Feel That Pärt Feeling, take a peek into the centre of hedonism in the seventies, Studio 54, take off to Brazil in search of the legend of bossa nova, JoãoGilberto, and discover mantra as a social phenomenon

Musical Globe, ZagrebDox’s popular official section, this year again includes six outstanding musical documentaries which you shouldn’t miss if you love good movies and music. From the musical genius Arvo Pärt and the backstage story of the charismatic world mezzosoprano Cecilia Bartoli, to the superpopular and scandalous Studio 54, to the torrid streets of Rio de Janeiro and the seductive Brazilian bossa nova rhythm, this year’s Musical Globe also explores the healing power of mantra and its vibrations and brings the story about a small Columbian all-female band.

Musical Globe features the world premiere of the documentary film That Pärt Feeling by Paul Hegeman, introducing us into the life and work of the most performed living composer in the world. Arvo Pärt is known for his minimal style and use of his own composing technique called tintinnabuli, as well as his secluded personality. In the film we see Pärt as a composer who infuses his works with incredible sensitivity, humour and energy. We discover that the great artist is not accustomed to communicating with words and his appearance, but rather with music, and he writes down his thought and feelings in notes. The film is centred around Pärt’s intense collaboration with the Amsterdam cello orchestra.Another documentary focuses on classical music: mezzosoprano Cecilia Bartoli takes us behind the scenes of her performances in the most prestigious spectacles at the most renowned theatres across Europe in the namesake film by Fabio De Luca. She is joined by other outstanding musicians like pianist Daniel Baremboim, conductors Gustavo Dudamel and Antonio Pappano, pianist Martha Argerich and countertenor Philippe Jaroussky, with whom Bartoli fosters a relationship based on exceptional professionality, friendship and compassion.

The focus of Studio 54 is the phenomenon of the NYC club that was the hub of 70s hedonism and transgression, a magnet for glamorous celebrities, casual sex, loads of cocaine and a shelter for social outcasts and queer crew. Day and night it gathered people like Andy Warhol, Mick Jagger and Liza Minelli, all until one day Studio 54 was closed forever. Director Matt Tyrnauer portrays the rise and fall of the founders, two best friends from Brooklyn, Ian Schrager and Steve Rubello.

A different collective music experience comes with the film Pilas by Spanish director Lorena Cervera, about a small Columbian female band, and French director Georges Gachot in the documentary Where are you, João Gilberto?, in a manner of noir film and detective fiction, takes the spectators to the hot streets of Rio and the seductive Brazilian rhythm in search of the musical legend João Gilberto. All this to penetrate deep in the history and soul of bossa nova. The film was also screened at Visions du Réel.

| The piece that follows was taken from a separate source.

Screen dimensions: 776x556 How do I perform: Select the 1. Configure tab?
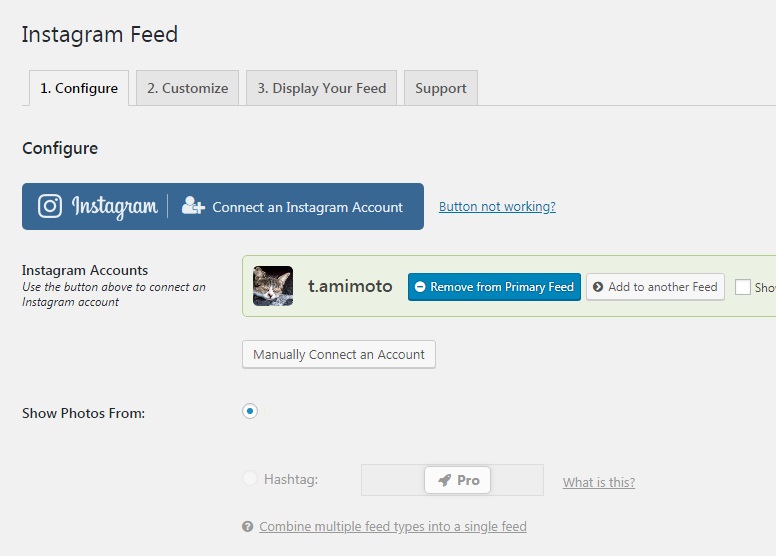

Mantra – Sounds into Silence by Georgia Wiss explores new music genres and mantra as an element of spiritual practices and meditation, but also as a social phenomenon bringing people together. In the film we hear from the people to whom it brought peace and changed life. Deva Premal & Miten, Krishna Das, Snatam Kaur are only some of the people practicing mantra. This is not a film about religion, but rather about spirituality and man’s connection with himself and others.

Also, several documentaries about music will be screened in other festival sections. In Famous on Famous we will be watching The King – a musical journey across America by the double Sundance jury grand prix winner Eugene Jarecki, and a story about ups and down of Elvis Presley. Biography Dox features a documentary Kate Nash: Underestimate the Girl about the British singer-songwriter and pop star Kate Nash who decided to stand up against hyperproduction and remain independent. The Artist & The Pervert is the title we will watching in Controversial Dox. The film portrays Georg F. Haas, the famous symphony music composer and his wife, a trainer in perversions, and paints a picture of their life as they balance between perversion, art, love and radical choices.